Secondly, identify the dialogue by text - more like my test app. So when the dialogue is displayed the tool knows, 'Cloud is saying "The black-caped man?"'. It then looks to see if you've recorded a file linked to that text and if so plays it. (It could also take into account the location you were in, of course.) You'd probably strip out a certain amount of formatting/punctuation to make matching it up easier.
The first approach is arguably more 'correct', but there are advantages and disadvantages to both approaches;
-If the text changes the first method will still play the audio, the second won't (say somebody has edited the field files). It's hard to say which is better! If all that's happened is that somebody has corrected a spelling error in the field file, you probably still want the audio to play. On the other hand, if somebody has changed the text totally you probably
don't want the original audio to play! The second method would let you play a different file (if you knew what the new dialogue was), so you could in theory distribute a single voice pack that still worked (and actually played something different) when certain patches to the dialogue were installed.
-In a similar way, the first method would still work if you were running a foreign version of the game (provided the dialogue IDs matched up).
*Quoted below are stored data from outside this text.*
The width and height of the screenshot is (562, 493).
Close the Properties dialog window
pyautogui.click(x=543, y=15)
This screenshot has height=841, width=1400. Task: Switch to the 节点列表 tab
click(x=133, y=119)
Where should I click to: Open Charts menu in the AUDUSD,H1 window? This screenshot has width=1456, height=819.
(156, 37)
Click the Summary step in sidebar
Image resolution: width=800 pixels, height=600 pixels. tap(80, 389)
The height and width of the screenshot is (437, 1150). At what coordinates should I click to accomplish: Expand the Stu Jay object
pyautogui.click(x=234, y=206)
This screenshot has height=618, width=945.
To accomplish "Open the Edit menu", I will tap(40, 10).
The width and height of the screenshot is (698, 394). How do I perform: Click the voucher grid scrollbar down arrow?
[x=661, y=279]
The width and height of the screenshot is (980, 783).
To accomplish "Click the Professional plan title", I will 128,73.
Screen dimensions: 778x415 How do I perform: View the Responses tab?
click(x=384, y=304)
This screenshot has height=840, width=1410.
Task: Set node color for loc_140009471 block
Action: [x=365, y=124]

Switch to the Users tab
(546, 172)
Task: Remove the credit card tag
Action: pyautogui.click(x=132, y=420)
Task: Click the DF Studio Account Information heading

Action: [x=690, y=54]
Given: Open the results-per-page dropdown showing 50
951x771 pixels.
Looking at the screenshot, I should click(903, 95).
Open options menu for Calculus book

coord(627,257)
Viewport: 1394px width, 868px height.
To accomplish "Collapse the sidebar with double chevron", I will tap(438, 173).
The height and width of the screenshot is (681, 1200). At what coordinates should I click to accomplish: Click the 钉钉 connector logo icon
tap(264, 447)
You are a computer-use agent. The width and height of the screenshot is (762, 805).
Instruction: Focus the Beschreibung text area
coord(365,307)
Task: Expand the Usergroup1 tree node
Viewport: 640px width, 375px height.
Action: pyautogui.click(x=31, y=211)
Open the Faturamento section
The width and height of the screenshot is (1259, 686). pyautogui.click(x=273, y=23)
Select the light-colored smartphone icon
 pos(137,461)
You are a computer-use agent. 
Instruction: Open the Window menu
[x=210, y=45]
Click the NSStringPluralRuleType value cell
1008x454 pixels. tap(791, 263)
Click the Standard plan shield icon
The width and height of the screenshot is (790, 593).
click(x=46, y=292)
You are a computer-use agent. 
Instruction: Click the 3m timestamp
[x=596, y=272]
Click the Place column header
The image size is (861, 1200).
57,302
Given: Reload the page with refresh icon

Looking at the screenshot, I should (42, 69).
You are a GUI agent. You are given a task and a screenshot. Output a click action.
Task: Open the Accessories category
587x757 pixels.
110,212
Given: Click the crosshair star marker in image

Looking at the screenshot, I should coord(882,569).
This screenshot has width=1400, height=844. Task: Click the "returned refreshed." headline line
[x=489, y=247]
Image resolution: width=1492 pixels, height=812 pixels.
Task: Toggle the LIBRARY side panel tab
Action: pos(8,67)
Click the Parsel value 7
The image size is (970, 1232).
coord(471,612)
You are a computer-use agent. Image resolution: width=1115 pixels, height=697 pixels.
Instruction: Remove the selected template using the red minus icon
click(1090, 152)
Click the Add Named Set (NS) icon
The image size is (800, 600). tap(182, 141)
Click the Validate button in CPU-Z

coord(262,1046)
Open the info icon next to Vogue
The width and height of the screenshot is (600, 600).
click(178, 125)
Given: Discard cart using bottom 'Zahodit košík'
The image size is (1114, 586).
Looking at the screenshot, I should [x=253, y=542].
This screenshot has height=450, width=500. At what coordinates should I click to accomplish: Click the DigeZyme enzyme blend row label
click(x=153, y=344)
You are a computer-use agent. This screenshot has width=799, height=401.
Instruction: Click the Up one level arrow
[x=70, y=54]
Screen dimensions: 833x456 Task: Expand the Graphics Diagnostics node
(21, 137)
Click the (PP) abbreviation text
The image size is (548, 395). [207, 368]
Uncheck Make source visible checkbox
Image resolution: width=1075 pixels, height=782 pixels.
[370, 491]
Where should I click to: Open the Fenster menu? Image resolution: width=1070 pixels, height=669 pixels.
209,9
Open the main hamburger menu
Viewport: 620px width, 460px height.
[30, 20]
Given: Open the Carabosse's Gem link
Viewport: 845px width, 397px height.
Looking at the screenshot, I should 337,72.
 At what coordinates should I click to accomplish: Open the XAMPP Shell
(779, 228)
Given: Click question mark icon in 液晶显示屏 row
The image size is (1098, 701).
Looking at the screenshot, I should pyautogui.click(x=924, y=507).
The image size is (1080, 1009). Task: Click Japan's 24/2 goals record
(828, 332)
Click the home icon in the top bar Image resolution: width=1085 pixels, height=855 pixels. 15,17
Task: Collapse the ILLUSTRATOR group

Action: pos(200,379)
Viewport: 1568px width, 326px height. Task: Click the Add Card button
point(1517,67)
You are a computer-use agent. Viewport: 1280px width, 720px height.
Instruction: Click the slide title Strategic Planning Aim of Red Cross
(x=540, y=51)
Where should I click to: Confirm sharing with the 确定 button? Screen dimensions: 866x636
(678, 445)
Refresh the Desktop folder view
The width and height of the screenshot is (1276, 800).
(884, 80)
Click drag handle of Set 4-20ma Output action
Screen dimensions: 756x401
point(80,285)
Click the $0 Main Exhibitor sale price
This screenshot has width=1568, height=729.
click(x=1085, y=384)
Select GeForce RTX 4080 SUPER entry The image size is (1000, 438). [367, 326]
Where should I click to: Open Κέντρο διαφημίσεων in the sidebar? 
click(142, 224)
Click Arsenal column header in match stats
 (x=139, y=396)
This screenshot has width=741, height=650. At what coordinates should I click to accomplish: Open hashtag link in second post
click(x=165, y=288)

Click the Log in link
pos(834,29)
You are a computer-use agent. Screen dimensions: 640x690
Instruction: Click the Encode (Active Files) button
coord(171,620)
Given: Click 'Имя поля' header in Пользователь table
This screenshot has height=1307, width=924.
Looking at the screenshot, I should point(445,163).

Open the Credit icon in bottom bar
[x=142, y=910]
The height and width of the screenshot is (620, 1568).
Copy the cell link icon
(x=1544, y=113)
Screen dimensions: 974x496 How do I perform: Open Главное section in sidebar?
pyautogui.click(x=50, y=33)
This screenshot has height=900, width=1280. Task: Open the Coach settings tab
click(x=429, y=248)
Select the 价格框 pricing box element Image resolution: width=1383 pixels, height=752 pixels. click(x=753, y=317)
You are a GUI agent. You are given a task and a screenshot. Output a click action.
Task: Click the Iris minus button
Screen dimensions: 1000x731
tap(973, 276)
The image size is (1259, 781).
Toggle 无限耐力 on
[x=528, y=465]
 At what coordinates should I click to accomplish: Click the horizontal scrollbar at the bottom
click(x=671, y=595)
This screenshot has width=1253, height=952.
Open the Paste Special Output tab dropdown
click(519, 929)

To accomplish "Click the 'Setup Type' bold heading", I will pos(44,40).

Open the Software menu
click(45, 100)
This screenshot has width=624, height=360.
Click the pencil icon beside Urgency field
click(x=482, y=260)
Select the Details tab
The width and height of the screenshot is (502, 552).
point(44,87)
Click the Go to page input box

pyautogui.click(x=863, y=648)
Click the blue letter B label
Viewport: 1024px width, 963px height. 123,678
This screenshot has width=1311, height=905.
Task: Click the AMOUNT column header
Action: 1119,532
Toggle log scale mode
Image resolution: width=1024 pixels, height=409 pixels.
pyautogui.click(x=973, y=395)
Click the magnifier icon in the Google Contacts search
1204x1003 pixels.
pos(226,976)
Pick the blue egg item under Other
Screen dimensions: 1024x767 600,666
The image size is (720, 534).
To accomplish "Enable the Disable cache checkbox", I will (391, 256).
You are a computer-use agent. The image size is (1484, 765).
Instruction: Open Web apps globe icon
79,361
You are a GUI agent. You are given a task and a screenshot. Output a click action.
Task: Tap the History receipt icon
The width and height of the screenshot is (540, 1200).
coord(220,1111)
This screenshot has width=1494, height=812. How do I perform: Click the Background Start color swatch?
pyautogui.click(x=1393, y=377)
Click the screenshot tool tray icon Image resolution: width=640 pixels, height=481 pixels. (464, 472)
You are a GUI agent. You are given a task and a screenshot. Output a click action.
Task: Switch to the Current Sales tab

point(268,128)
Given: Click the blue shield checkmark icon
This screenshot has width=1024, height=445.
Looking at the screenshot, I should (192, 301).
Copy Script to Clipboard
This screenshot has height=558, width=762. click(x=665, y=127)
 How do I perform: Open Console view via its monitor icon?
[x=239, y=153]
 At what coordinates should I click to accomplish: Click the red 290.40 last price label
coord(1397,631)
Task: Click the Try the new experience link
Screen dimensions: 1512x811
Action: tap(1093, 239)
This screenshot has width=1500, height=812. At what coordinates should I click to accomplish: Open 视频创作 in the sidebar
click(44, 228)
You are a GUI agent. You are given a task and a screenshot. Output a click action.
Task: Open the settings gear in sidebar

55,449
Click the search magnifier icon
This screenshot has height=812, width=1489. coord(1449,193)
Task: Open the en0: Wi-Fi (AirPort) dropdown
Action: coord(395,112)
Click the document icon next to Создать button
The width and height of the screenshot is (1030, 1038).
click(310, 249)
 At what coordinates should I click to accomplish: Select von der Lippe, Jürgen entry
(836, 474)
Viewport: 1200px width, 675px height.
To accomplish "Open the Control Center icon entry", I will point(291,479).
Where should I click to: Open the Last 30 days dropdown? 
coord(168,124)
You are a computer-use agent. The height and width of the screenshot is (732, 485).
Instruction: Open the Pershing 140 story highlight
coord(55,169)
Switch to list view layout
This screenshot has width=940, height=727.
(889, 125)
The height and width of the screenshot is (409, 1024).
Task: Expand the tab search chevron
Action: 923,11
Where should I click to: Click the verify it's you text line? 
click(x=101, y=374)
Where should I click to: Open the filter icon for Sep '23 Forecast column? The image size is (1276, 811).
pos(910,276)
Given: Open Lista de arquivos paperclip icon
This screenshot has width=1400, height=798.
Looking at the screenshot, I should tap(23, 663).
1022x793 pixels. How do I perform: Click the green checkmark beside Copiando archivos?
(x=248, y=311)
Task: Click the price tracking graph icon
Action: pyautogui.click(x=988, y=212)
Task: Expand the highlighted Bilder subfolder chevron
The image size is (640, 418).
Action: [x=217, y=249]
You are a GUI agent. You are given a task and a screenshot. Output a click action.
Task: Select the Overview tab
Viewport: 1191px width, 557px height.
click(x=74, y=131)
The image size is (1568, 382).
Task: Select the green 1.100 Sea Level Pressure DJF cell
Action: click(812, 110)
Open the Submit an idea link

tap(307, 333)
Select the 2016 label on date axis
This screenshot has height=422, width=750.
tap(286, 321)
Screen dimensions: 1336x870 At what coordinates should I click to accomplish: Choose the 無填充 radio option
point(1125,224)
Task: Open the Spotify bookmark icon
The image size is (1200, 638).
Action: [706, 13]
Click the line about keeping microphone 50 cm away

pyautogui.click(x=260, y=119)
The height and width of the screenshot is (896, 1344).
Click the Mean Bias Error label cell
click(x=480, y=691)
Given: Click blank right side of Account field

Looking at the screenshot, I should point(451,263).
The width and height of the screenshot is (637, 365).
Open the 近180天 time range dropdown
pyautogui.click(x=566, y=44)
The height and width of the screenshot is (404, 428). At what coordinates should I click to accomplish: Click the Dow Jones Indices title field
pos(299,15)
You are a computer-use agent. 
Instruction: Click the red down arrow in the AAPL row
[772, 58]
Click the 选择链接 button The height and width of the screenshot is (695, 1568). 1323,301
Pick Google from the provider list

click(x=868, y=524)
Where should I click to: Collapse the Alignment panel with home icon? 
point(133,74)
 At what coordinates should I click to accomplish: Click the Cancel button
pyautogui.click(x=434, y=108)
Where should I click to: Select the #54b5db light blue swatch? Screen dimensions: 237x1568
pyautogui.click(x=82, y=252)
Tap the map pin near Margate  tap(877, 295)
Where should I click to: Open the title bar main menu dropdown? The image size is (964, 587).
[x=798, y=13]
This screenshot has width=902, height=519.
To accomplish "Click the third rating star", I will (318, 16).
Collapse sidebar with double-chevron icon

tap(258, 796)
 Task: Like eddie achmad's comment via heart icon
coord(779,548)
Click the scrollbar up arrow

Of course, would you want English dialogue on a French language game?
(That raises another issue; I know in the UK release they at least renamed 'Aerith' to 'Aeris' [thank goodness]; does anyone know if they actually changed any other dialogue? I'd assume not, but clearly it wasn't just a direct unaltered release...)
-The second method has the possibility that standard lines of text, or any lines of text said in more than one place, could be recorded just once and the tool could 'automatically' reuse them between different field locations.
The disadvantage of that would be you might not
want it to do that...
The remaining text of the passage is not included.